In dense populations, competition for food, water, space and other resources and for opportunity of escape from predators is often very acute. Some ecologists (see Ricklefs, 1973) are of the opinion that the size of a stable population may be maintained in equilibrium by the balancing effect of certain influences that oppose population growth.
In a properly regulated population at low density, the birth rate commonly exceeds death rate. On the other hand, when population density is high, the death rate is higher than the birth rate. The birth and death rates are equal at some intermediate density K at which density the population can often maintain itself fairly indefinitely.

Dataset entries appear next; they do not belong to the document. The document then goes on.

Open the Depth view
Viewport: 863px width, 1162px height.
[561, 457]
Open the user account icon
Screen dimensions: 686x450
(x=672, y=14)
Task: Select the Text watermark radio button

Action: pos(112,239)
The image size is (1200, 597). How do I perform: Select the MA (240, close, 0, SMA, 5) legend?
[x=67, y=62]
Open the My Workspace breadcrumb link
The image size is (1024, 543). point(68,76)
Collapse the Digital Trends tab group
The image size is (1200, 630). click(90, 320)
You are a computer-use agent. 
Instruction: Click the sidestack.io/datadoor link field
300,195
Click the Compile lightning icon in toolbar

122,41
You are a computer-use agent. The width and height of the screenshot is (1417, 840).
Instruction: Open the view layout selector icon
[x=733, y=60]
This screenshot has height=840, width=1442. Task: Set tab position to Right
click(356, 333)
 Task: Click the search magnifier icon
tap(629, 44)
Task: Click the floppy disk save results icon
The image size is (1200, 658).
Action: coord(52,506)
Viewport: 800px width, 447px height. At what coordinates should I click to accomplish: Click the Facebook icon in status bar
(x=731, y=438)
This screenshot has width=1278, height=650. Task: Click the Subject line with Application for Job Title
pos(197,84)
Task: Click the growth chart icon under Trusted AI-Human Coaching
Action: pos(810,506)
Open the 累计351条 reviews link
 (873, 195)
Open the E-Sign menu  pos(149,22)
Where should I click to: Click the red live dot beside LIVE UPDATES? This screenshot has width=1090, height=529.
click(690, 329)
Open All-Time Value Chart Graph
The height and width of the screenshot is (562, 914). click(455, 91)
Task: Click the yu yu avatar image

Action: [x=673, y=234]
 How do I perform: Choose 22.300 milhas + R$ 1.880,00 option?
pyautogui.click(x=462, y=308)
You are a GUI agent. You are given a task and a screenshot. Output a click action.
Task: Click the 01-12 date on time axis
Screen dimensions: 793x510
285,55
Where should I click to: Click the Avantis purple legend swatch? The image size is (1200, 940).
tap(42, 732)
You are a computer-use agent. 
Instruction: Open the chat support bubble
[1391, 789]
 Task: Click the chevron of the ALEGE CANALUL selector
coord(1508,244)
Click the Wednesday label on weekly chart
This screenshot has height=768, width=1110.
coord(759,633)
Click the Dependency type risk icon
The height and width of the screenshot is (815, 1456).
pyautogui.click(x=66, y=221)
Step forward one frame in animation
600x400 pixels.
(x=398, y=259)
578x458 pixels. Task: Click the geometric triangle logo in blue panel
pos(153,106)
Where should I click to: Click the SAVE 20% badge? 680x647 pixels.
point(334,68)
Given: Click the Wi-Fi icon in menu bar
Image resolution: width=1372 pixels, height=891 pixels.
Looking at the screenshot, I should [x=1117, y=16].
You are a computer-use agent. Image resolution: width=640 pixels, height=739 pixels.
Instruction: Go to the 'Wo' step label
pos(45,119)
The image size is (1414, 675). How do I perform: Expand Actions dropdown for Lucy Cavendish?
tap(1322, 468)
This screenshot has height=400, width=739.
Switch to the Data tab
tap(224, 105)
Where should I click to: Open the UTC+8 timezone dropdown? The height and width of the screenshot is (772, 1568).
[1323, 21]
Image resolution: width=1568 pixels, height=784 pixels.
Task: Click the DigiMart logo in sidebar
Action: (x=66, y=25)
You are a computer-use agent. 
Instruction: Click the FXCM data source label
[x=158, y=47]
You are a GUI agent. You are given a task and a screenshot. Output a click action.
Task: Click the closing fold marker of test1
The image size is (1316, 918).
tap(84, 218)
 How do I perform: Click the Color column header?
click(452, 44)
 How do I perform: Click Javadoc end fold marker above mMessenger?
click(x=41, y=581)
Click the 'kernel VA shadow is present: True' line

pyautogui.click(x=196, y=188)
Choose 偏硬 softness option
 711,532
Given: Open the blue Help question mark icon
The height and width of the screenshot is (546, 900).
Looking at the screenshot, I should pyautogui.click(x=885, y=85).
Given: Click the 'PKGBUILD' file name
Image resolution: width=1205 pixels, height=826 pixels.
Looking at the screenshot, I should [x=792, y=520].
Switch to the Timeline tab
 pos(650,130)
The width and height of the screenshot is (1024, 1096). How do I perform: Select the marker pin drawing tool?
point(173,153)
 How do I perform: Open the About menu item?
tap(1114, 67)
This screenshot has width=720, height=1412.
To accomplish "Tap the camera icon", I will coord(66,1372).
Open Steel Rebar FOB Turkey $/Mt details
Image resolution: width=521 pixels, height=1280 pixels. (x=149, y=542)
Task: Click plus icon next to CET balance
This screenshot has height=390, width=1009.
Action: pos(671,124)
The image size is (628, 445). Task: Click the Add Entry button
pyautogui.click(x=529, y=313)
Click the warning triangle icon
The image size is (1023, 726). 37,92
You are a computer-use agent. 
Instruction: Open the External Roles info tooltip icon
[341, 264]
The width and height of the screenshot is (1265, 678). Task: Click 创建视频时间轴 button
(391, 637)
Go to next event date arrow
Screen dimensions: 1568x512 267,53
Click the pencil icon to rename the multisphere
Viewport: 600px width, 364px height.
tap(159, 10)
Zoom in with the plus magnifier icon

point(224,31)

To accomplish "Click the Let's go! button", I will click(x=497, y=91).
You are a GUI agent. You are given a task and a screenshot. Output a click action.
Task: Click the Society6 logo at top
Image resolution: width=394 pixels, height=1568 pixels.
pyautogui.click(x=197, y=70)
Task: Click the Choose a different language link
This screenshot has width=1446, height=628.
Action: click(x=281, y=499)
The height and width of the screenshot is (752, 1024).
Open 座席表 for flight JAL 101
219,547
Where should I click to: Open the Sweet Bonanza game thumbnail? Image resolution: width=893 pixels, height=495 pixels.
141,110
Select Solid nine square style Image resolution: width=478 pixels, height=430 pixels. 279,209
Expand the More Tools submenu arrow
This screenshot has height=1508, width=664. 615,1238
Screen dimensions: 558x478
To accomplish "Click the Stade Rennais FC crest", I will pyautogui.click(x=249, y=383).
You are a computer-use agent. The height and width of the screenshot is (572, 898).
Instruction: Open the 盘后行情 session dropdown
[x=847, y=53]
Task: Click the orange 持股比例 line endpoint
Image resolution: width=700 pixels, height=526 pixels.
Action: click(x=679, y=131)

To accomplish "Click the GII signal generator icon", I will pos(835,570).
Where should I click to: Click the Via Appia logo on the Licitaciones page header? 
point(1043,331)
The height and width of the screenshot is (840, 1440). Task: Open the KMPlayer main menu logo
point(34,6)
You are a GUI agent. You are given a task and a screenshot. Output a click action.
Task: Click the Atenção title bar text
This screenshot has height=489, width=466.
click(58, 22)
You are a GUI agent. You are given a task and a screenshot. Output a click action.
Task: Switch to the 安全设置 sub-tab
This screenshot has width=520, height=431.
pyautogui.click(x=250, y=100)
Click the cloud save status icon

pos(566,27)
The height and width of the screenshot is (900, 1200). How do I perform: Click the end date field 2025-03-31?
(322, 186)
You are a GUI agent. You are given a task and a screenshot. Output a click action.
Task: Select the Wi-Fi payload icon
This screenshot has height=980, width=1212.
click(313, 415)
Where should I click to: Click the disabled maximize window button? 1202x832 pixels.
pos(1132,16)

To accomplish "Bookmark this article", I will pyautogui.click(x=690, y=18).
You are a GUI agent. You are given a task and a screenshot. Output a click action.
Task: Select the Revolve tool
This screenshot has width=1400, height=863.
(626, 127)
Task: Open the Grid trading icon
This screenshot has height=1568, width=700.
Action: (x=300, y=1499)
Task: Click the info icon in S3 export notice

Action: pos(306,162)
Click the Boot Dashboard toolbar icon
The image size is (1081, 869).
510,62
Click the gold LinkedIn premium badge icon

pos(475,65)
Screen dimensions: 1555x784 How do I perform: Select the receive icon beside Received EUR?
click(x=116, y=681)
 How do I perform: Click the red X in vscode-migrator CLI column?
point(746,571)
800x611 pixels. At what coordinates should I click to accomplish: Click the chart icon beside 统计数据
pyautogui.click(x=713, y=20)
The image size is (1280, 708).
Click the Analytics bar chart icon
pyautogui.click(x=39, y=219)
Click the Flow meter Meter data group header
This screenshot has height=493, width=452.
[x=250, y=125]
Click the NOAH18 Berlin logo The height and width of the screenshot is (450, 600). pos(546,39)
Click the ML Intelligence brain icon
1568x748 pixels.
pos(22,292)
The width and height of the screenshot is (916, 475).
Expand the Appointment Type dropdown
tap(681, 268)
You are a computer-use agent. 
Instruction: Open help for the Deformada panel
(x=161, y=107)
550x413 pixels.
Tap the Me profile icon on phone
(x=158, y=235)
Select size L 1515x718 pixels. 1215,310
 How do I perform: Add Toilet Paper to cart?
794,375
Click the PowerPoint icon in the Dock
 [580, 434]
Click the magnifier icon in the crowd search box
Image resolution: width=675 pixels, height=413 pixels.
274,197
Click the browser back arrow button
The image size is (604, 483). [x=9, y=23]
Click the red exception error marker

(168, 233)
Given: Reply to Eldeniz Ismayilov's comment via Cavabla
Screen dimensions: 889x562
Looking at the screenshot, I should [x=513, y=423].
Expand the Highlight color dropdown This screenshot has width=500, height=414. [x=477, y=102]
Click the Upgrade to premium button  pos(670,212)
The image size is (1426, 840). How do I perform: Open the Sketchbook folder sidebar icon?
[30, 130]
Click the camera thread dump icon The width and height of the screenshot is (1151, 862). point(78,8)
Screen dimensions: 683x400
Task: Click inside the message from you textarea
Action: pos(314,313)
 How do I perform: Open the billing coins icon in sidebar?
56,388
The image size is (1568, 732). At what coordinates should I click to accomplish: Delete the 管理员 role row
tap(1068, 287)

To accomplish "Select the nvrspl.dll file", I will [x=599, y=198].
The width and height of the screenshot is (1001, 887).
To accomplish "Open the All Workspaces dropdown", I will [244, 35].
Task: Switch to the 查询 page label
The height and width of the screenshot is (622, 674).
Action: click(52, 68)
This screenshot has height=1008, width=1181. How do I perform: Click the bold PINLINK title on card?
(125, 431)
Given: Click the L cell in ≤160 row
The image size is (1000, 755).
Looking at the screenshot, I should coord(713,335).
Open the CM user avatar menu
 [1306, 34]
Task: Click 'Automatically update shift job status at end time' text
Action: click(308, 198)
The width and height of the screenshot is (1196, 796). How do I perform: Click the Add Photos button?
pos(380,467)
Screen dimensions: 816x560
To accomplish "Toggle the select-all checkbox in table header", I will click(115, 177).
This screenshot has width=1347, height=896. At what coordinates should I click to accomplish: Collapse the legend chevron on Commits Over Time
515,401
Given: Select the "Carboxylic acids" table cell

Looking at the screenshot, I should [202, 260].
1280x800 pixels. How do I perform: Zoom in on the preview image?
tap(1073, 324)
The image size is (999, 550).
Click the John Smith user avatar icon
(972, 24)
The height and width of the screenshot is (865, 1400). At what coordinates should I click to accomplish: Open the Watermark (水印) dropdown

4. Herbivores and Plant Succession:
Does herbivore feeding alter the rate of addition or deletion of plant species from communities during secondary succession? Vertebrate herbivores in particular tend to produce a notable impact on plant secondary succession, though invertebrates also have some effect. Cattle and livestock arrest grasslands at a sub climax stage, preventing their progression to forests.
Watt (1981) made a critical study of the development of plant communities in rabbit exclosures on sandy soils with a view to following vegetation changes under release from grazing. During over 35 years following fencing, over 20 new plant species were added to the original 11 on a 6 x 6 m plot, and Festuca ovina, Hieracium pilosella and Thymus drucei became dominants.
These new colonizers were known to be palatable and sensitive to rabbit grazing. Watt stated, “protection from grazing leads to the development of a richer flora, a more continuous cover of vegetation, the provision of greater protection from forest-heaving and erosion, and is likely to lead to the stabilization of the soil surface and the development of a soil profile” (Watt, 1981).
Lepidopteran insects by defoliating dominant trees affect succession in forests by altering the conditions experienced by the suppressed trees of the understorey. Adams (1975) has reviewed the impact of sheep and cattle grazing on the growth and death of trees in forest succession.